→ What to produce: Copy out exactly the lines from the one containing "The width and height of the screenshot is (1270, 952)." to the last line of the records below, both included, and leave out any pictures.

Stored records
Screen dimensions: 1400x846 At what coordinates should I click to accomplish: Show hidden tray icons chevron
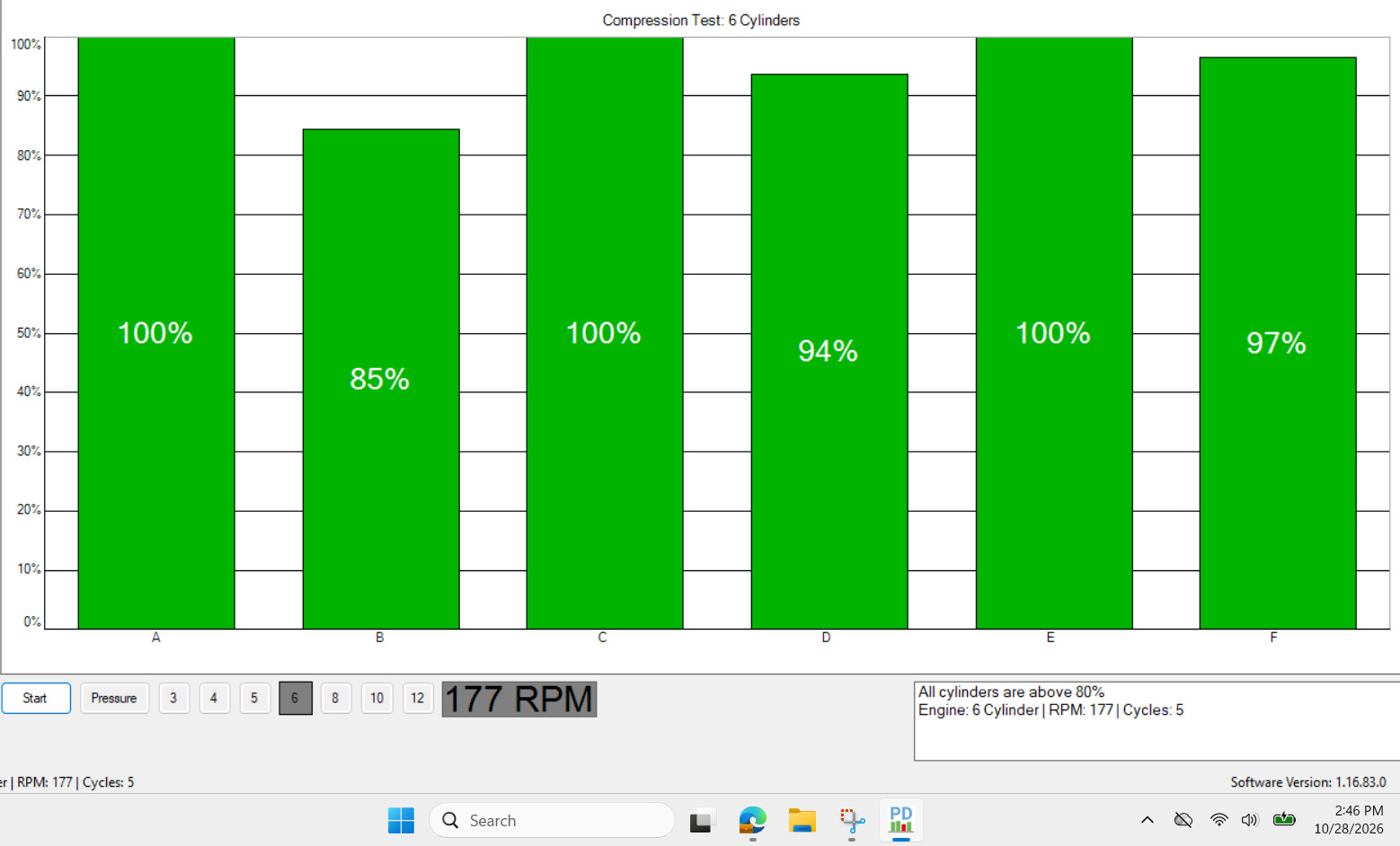[x=1147, y=819]

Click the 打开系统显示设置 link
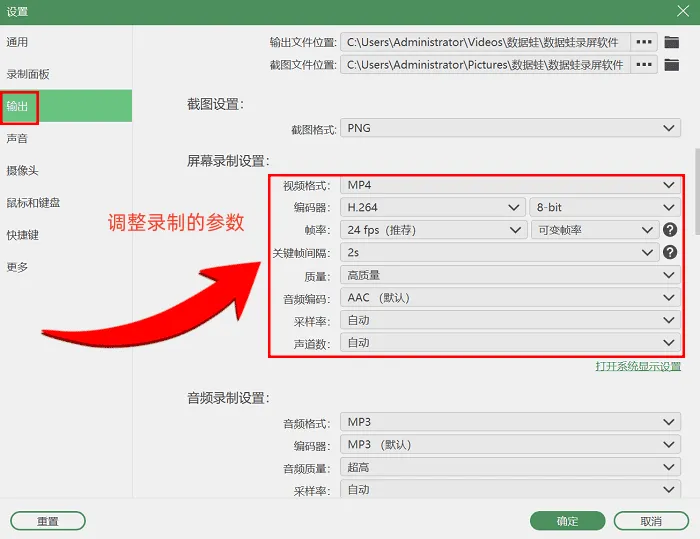[x=638, y=367]
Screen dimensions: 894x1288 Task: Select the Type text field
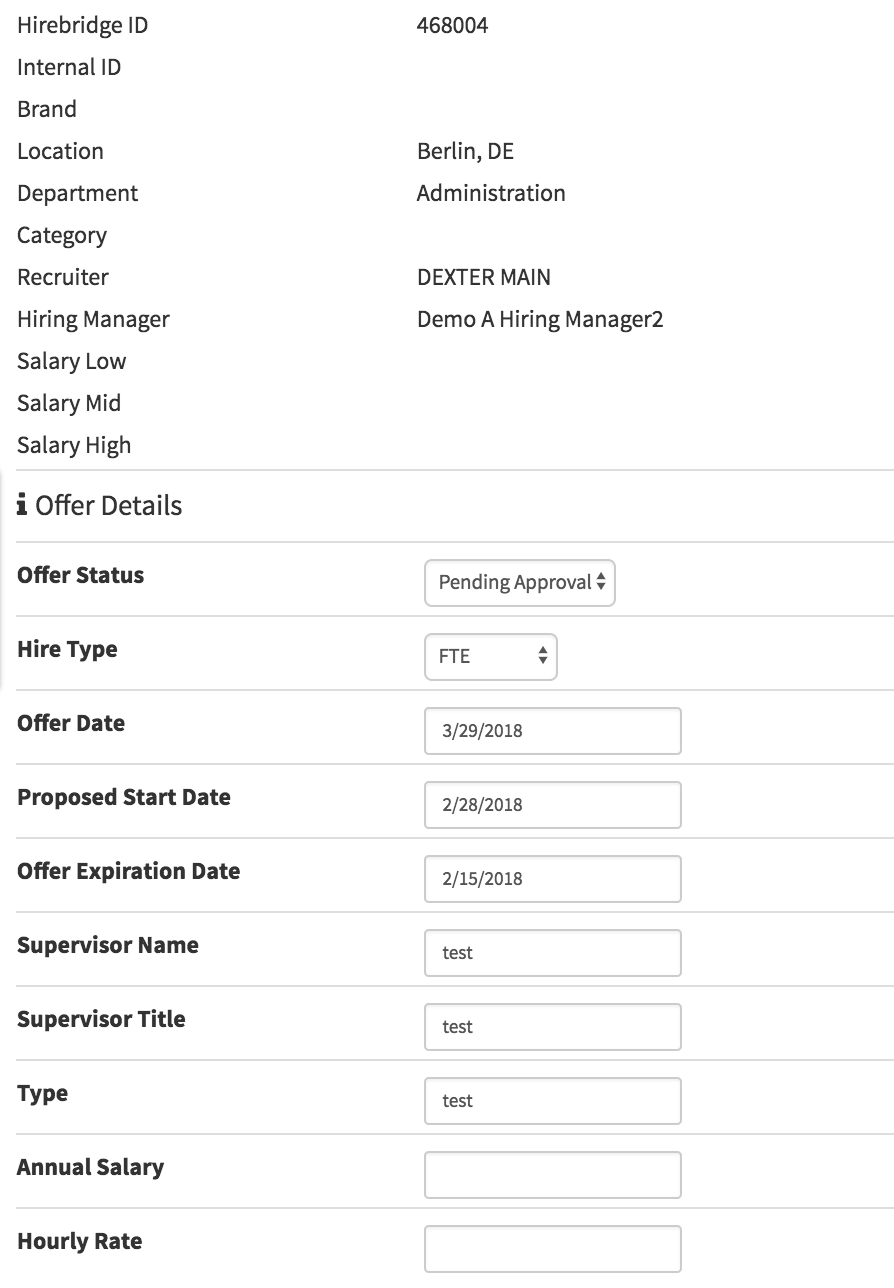pos(552,1101)
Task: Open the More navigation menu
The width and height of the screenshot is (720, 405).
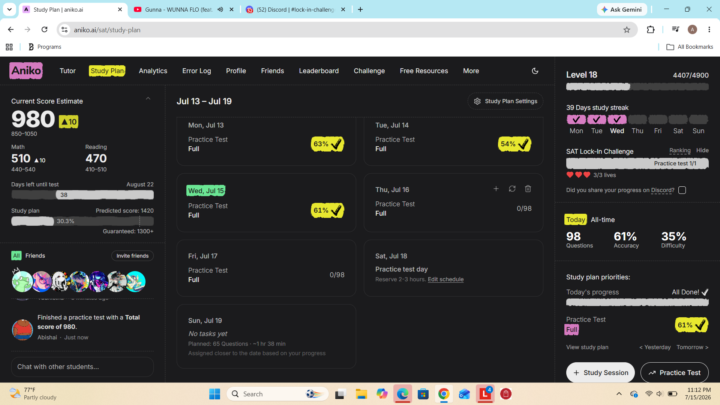Action: [471, 71]
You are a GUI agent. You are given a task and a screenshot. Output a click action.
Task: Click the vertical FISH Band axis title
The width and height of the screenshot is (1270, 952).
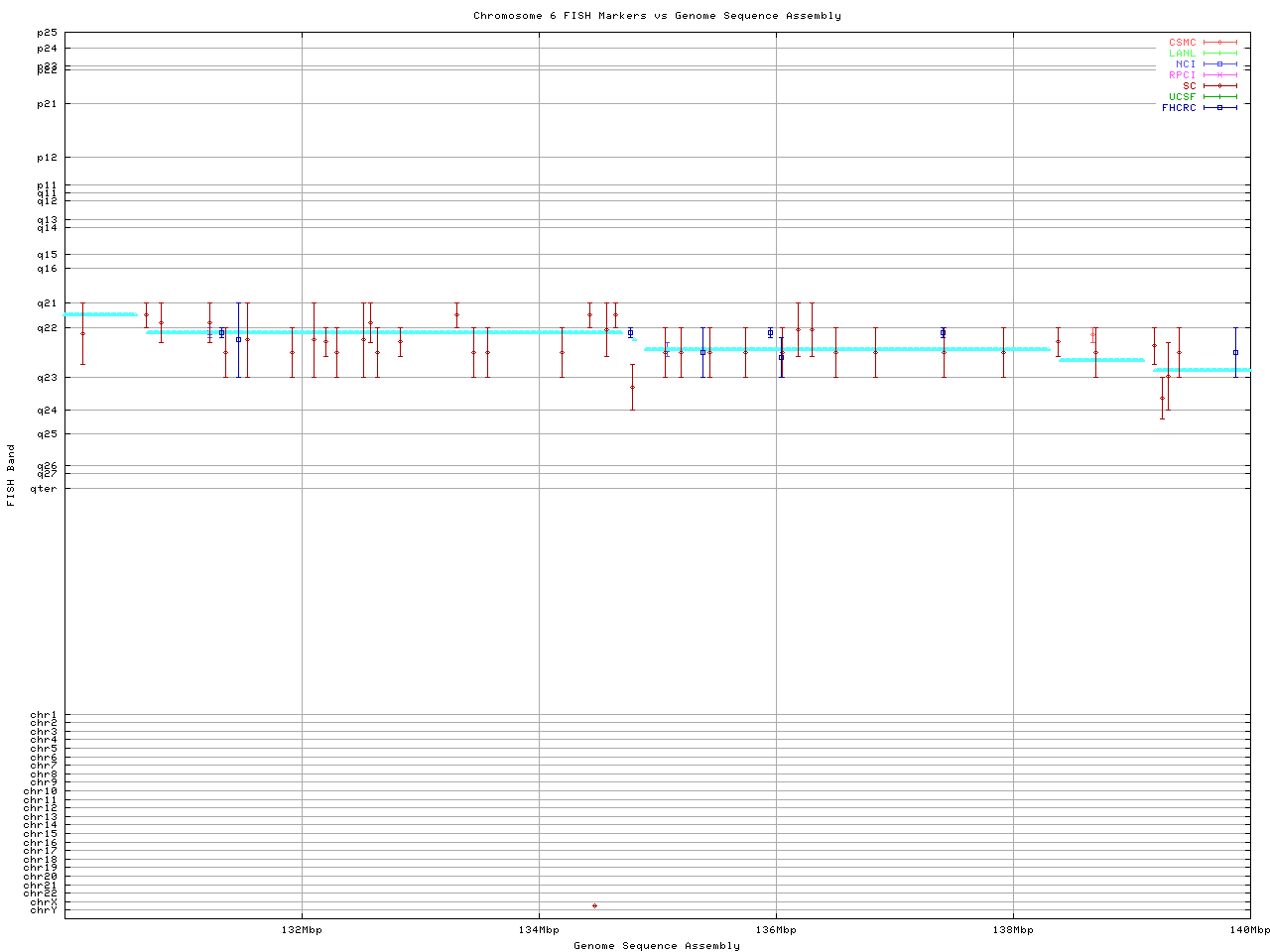12,475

→ Result for this task:
The width and height of the screenshot is (1270, 952).
12,475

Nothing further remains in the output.